Tactec game

How to develop an overall implementation plan

In 2000 we built Tactec, a game about the tactics of electronic
trade. We have created a frame game with which you can develop a global implementation plan.
It can be applied at the tactical level of electronic commerce, but also in many other situations.

When Tactec was built, eCommerce has undergone rapid development. We wanted to be able to quickly adjust the game. That is why we have separated the game mechanism from the game content. Tactec became a so-called frame game. The content of the game may vary and was no longer limited to eCommerce alone.

We now use Tactec as an exercise with which groups can develop a global implementation plan for organizational change, a new service, a new ICT system, etc. We make a new case description and the game is ready to be played. The case is also very concrete and fits the target group at that time.

The participants go through the following steps in half a day:

  1. Stakeholder Inventory – During a Tactec session, participants first generate a long list of stakeholders involved in the process. Once they have more than 20, the facilitator asks them to reduce this number to the seven most important ones. This usually results in an interesting discussion that leads to a common frame of reference and a shared vision on main issues and side issues. We continue to focus on the seven remaining stakeholders.
  2. Dissemination of roles – The participants are divided into seven different roles. Each role ensures one of the stakeholders. They must guarantee that the perspective of the stakeholders is recognized. Note that they do not “play” the stakeholder.
  3. Current situation – Each role summarizes the current situation from the perspective of the relevant stakeholder.
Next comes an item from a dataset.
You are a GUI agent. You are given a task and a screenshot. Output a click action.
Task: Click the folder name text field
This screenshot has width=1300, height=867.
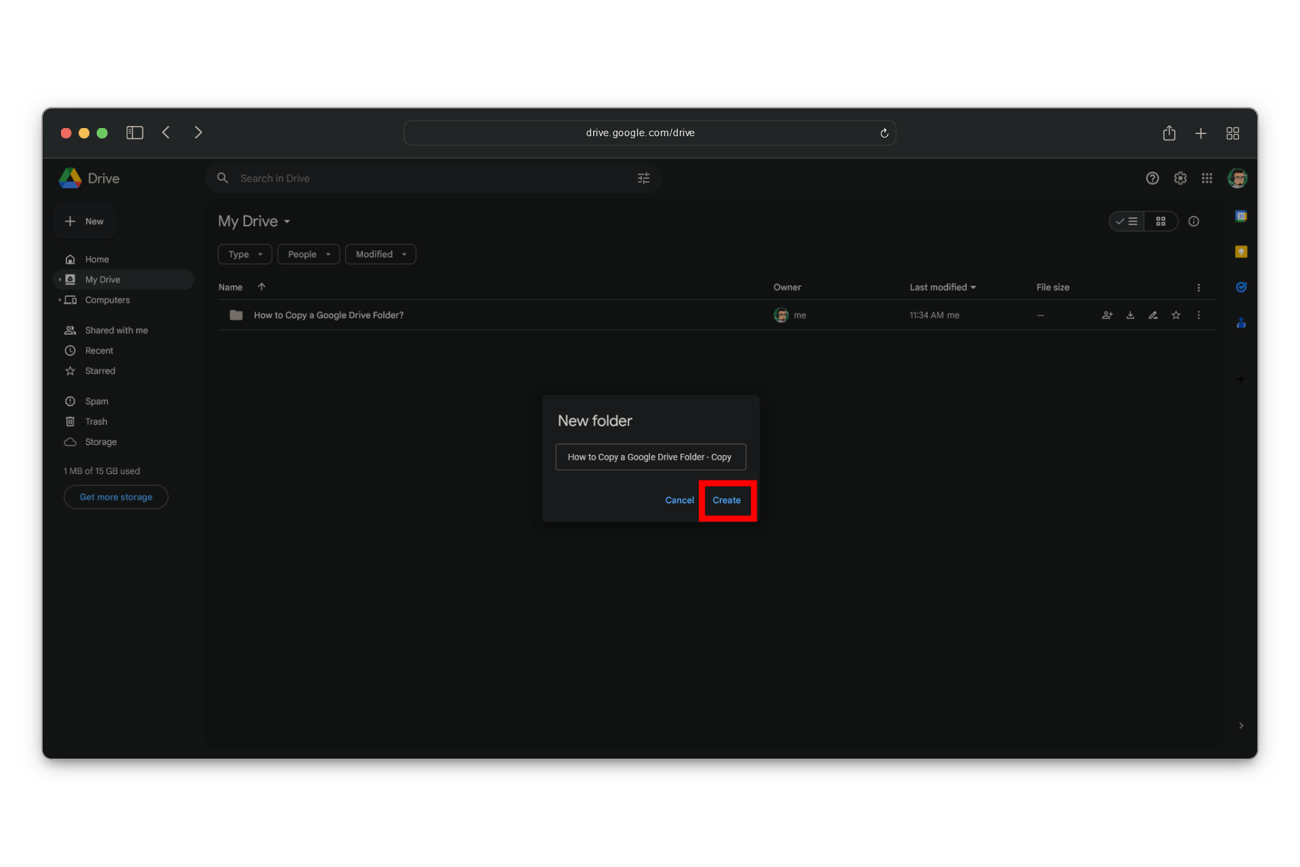tap(650, 457)
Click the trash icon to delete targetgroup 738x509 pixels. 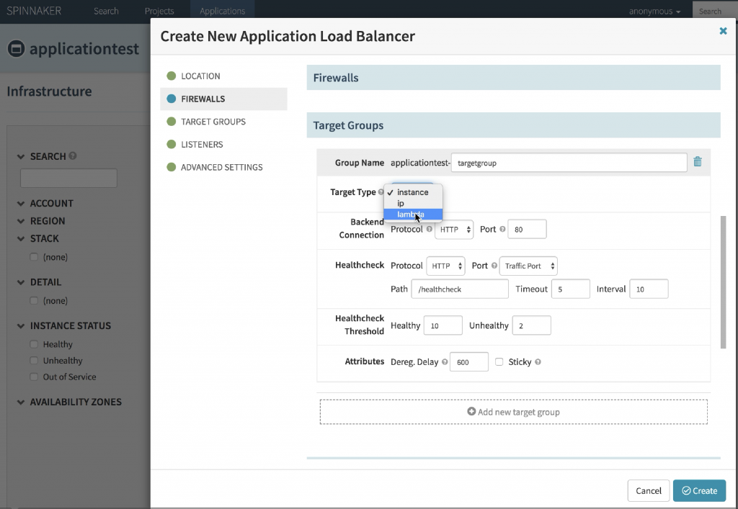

This results in seven short descriptions (a few keywords are sufficient). The group will assess them for completeness and consistency. Results are written on colored stickers and glued on the game board (a large poster, see photo).
  4. Desired situation – The previous step is repeated for the desired situation; that is, the desired result of the implementation process from the perspective of the stakeholder.
  5. Scenario – The roles then formulate a plausible way to switch from the current situation to the desired situation in about four steps. This yields seven scenarios that also come with stickers on the game board. The group will reassess them on internal horizontal consistency.
  6. Cross check – finally, the group checks the whole for vertical consistency and completeness. Perhaps activities on one line should be postponed until certain activities are completed on another line.